A dozen East Coast universities and federal science groups have been awarded a five-year, $4.4 million contract by NOAA to advance selective breeding of oysters for aquaculture.
The Eastern Oyster Breeding Consortium is led by longtime colleagues and collaborators Stan Allen of the Virginia Institute of Marine Sciences and Ximing Guo of Rutgers University, who in 1994 made a first breakthrough with breeding tetraploid oysters, a building block for today’s aquaculture industry.
Research at the Rutgers Haskins Shellfish Laboratory and the VIMS Aquaculture Breeding and Technology Center used traditional breeding techniques to develop strains of Eastern oysters that are now quite resistant to MSX, a parasitic disease that for decades depressed oysters harvests.

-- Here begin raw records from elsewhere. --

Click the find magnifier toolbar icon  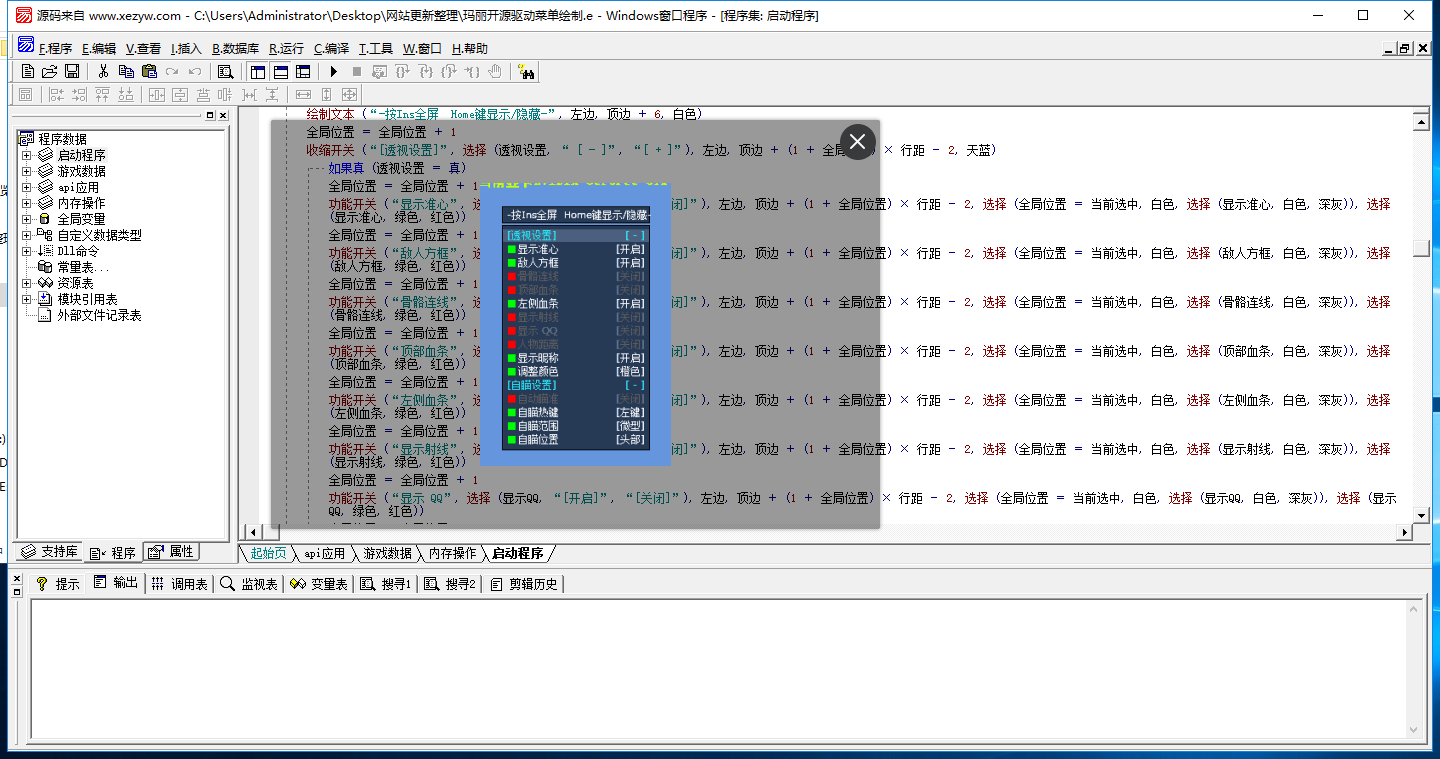[x=226, y=72]
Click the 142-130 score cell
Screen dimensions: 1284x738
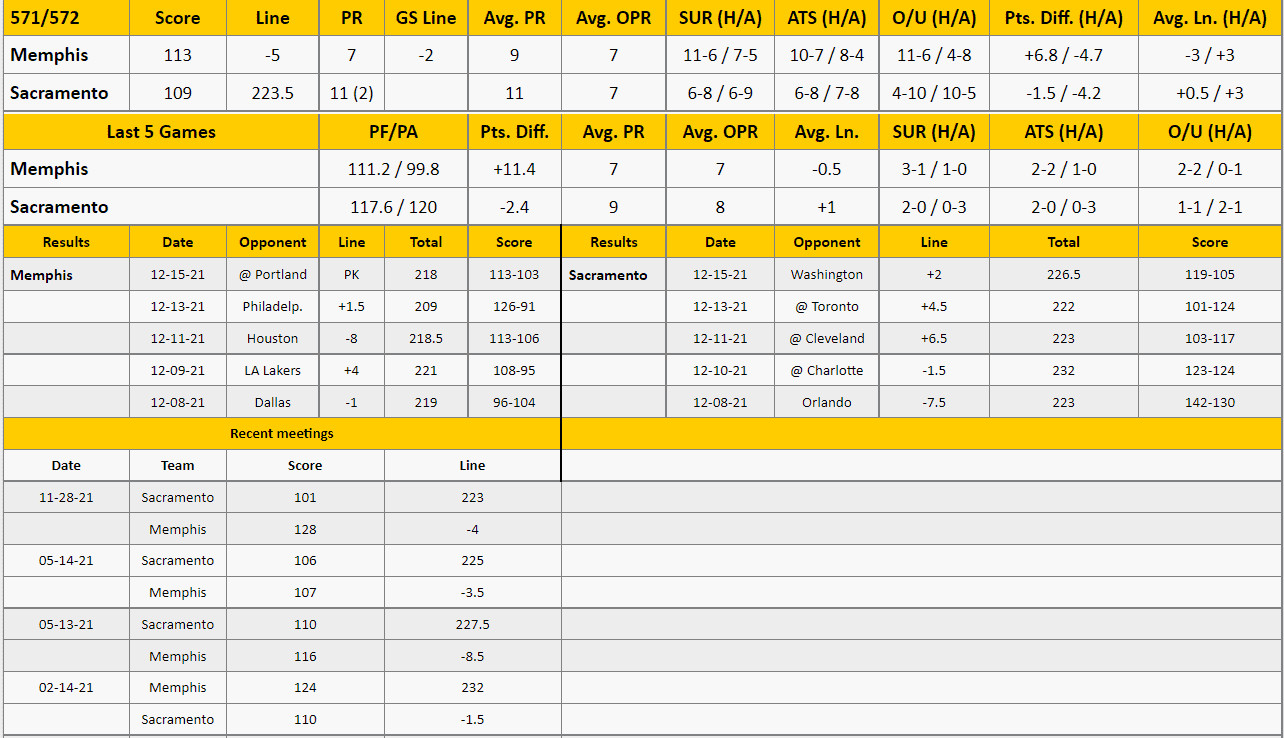click(x=1209, y=402)
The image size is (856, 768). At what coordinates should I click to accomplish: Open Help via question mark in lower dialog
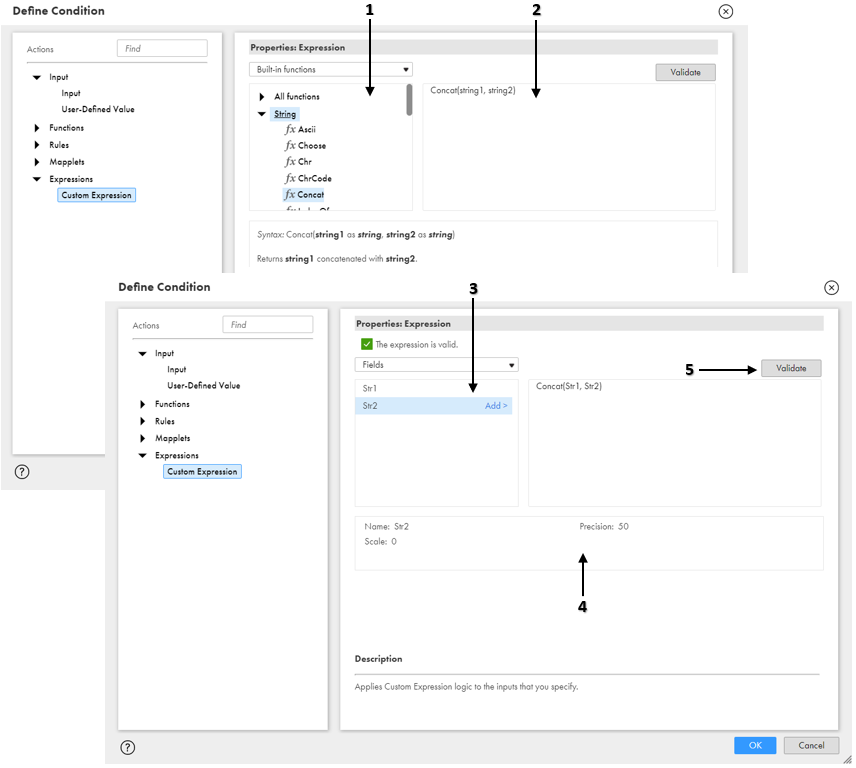coord(127,746)
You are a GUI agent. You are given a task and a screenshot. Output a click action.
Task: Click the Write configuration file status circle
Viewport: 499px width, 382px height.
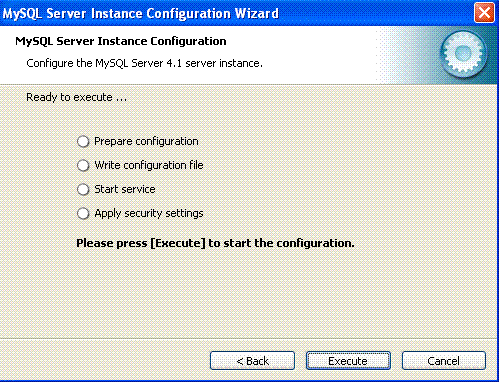pyautogui.click(x=83, y=165)
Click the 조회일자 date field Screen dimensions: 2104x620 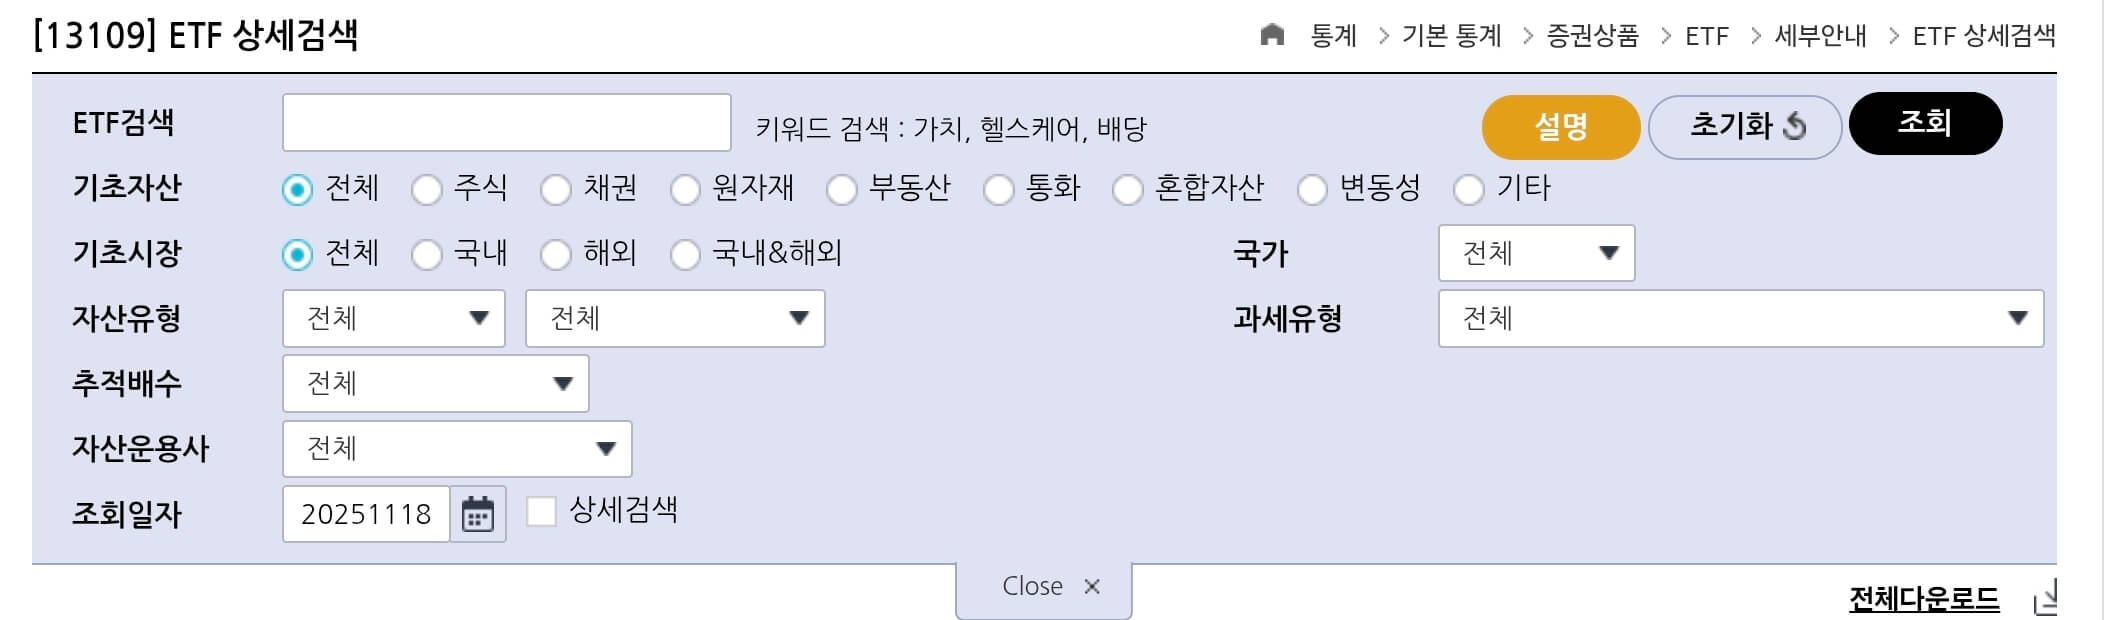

In pockets where old oyster beds survived, MSX tended to weaken and kill new shellfish within a couple of years. The development of resistant strains enabled a modest revival that today has grown to a $90 million aquaculture industry, with a growing economic impact from the Carolinas to Maine.
The project is funded by NOAA Fisheries through the Atlantic States Marine Fisheries Commission. Fourteen shellfish geneticists will build on decades of traditional breeding using new techniques, developed from the successful 2012 sequencing of the Eastern oyster genome .
That potentially gives researchers a roadmap for making direct links between the genetic code and specific traits in adult shellfish. They will be looking at a type of variation in oyster DNA, called a single nucleotide polymorphism (SNP) that is the type most frequently occurring in the genome a variation at a single site in DNA, is the most frequent type of variation in the genome.
Disease resistance remains the number-one priority for breeding oysters, but the ambition of the project is to breed for other desirable traits – and potentially tailor those to specific oyster-growing regions.
In their natural range from the Gulf of Mexico to Maine, oysters grow under a wide variety of environmental conditions. The consortium could develop breeds that grow faster and fatter under those conditions – and offer improved hardiness under difficult circumstances, such as bouts of low-oxygen hypoxia that afflict Chesapeake Bay in summer months.
If the team can identify the genetic markers associated with those traits, shellfish breeders would be able to select specific brood stock to carry those genes for improved performance.
Along with VIMS and Rutgers, the consortium includes contributors based at the University of Rhode Island, the University of Maryland Center for Environmental Science, Northeastern University Marine Science Center, Stony Brook University, University of Maine, Cornell University, Morgan State University, University of North Carolina at Wilmington, NOAA’s Northeast Fisheries Science Center and the U.S. Department of Agriculture’s Agricultural Research Service. Their work is also being supported by the East Coast Shellfish Growers Association.